Almost one in five patients with COVID-19 may only show gastrointestinal symptoms, according to a review of academic studies published in the journal Abdominal Radiology. The findings of the review suggest abdominal radiologists need to remain vigilant during the pandemic while imaging patients.

Gastrointestinal symptoms associated with COVID-19 vary widely but can include loss of appetite, nausea, vomiting, diarrhea and generalized abdominal pain. The researchers who conducted the review report that 18 per cent of patients presented with such symptoms, while 16 per cent of COVID-19 cases may only present with gastrointestinal symptoms.

“There's a growing amount of literature showing that abdominal symptomatology is a common presentation for COVID-19,” said Mitch Wilson, a radiologist and clinical lecturer at the University of Alberta.

The researchers, who also included Gavin Low, associate professor of radiology and diagnostic imaging, and medical student Kevin Lui, examined findings from 36 studies published through July 15 to reach their conclusions. 

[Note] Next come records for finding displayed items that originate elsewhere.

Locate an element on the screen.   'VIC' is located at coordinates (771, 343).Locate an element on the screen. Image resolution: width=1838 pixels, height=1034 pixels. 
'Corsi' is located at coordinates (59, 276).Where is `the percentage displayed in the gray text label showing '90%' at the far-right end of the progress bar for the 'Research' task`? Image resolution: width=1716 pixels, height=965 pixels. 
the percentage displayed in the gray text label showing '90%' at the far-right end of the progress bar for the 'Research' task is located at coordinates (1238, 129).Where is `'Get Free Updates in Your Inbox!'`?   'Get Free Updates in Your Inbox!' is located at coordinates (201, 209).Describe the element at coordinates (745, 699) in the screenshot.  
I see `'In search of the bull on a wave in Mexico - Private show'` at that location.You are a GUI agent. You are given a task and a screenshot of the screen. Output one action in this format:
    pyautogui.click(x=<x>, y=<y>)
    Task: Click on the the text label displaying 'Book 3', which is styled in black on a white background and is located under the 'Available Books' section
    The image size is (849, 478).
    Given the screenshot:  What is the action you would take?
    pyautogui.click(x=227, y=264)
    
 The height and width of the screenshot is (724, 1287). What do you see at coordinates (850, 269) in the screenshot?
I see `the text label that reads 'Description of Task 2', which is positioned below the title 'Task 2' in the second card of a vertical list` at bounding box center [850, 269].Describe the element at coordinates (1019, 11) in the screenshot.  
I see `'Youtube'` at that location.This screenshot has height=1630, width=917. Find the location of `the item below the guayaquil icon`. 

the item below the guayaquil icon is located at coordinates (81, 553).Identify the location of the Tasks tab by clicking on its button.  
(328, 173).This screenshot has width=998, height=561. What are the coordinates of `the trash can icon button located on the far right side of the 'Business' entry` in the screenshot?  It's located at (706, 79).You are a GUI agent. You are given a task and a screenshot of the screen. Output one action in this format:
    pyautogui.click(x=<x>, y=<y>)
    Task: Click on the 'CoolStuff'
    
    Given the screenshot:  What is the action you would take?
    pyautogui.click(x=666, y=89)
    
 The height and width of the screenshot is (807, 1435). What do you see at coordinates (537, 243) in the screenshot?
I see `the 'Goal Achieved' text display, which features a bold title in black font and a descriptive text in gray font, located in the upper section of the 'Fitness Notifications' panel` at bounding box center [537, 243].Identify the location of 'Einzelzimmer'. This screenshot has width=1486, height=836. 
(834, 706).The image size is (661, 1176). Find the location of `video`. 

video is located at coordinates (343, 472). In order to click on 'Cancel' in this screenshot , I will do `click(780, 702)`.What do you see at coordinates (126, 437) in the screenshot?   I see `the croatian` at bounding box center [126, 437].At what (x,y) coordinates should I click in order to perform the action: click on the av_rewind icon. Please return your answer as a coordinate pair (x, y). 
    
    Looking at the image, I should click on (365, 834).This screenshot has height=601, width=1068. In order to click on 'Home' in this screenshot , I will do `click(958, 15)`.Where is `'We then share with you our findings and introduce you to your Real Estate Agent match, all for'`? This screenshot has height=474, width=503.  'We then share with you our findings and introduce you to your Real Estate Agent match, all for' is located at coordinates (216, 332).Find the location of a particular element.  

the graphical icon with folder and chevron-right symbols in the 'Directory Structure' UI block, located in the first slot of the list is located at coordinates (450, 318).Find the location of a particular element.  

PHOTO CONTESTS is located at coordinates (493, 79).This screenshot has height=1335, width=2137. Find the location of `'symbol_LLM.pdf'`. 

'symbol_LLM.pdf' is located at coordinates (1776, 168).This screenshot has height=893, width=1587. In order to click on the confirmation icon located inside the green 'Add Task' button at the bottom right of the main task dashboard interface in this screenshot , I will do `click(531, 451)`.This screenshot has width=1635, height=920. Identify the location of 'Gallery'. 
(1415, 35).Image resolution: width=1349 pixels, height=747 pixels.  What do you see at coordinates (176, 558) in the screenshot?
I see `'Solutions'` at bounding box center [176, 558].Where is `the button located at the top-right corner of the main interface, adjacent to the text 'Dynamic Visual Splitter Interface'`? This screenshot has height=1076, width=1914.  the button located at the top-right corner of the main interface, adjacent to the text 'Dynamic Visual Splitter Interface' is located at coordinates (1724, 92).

In addition to gastrointestinal symptoms, they also determined potential signs radiologists should look for while conducting abdominal imaging that could be evidence of COVID-19 infection. Those signs include inflammation of the small and large bowel, air within the bowel wall (pneumatosis) and bowel perforation (pneumoperitoneum). The signs are quite rare, said the researchers, and could indicate patients with advanced disease. 

“Seeing these things is not necessarily telling us a patient has COVID-19,” said Wilson. “It could be from a variety of potential causes. But one of those potential causes is infection from the virus, and in an environment where COVID-19 is very prevalent, it's something to consider and potentially raise as a possibility to the referring physician.”

The study, “Abdominal imaging findings in patients with SARS-CoV-2 infection: a scoping review,” was published in Abdominal Radiology.